Et voilà que la Librairie du Midi se retrouve, ce 22 avril 2014, sur la RTS au 19 h 30 de Darius Rochebin ! L’établissement, perdu à Oron-la-Ville, dans la campagne vaudoise, aimante les médias. Que diable a concocté sa responsable, Marie Musy ? A-t-elle reçu un auteur sulfureux, condamné par une secte quelconque, lors d’une dédicace dans le plus simple appareil ? Rien de tout ça.
Ma clientèle habituelle s’est intéressée au choix de certains Top10 et m’a commandé ces livres.
Début avril, Marie Musy, via les réseaux sociaux, réclame des photos.

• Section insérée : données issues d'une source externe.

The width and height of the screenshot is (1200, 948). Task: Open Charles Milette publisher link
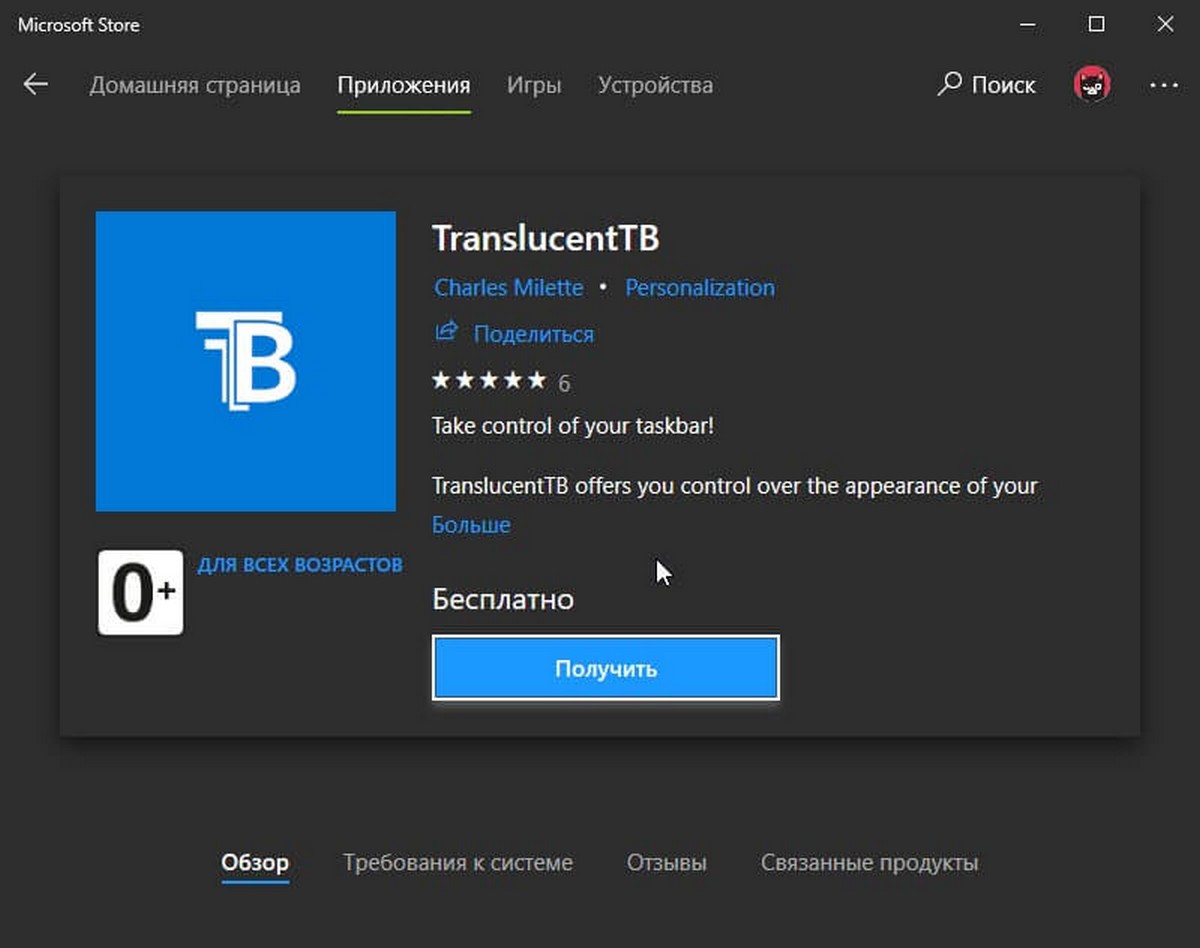pyautogui.click(x=509, y=288)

Celles qui montrent une pile de dix ouvrages – pas un de plus – qui ont marqué la vie d’une lectrice ou d’un lecteur.
Le temps qu’il faut pour tourner une page et c’est le délire. Dès le 5 avril, sur Facebook, Twitter ou Instagram, les fanas littéraires se paient de bonnes tranches.
Tant de succès éveille l’intérêt des médias… La RTS s’en mêle.
Marie Musy hérite d’une séquence « Sonar » dans le Journal du matin. Puis c’est la Tribune de Genève, puis Espace 2 et ça continue après le 19 h 30 avec un passage sur Radio Nova… Avec un tel buzz autour d’une librairie, Marie Musy a-t-elle vu son chiffre d’affaires exploser ? « Non, répond-elle sans détour, par contre ma clientèle habituelle s’est intéressée au choix de certains Top10 et m’a commandé ces livres… »
Hyper active sur internet, Marie Musy croit depuis dix ans en sa Librairie du Midi. Début 2014, elle l’annonce même « sur orbite » alors que les Payots et autres Fnac crient de plus en plus misère.
Charge et loyer de campagne
Marie Musy justifie la pérennité de son établissement par sa singularité géographique. « Oron, c’est un gros village de 1 200 personnes – 10 000 si on fusionne avec les alentours – donc j’y ai une clientèle potentielle. Mon premier concurrent est à 20 kilomètres et il n’y a pas de Payot sur Palézieux. J’ai un loyer et des charges de campagne. C’est tenable, économiquement parlant. Vous savez, comparé à une grande chaîne, les petits bateaux sont plus faciles à manier que les gros paquebots.»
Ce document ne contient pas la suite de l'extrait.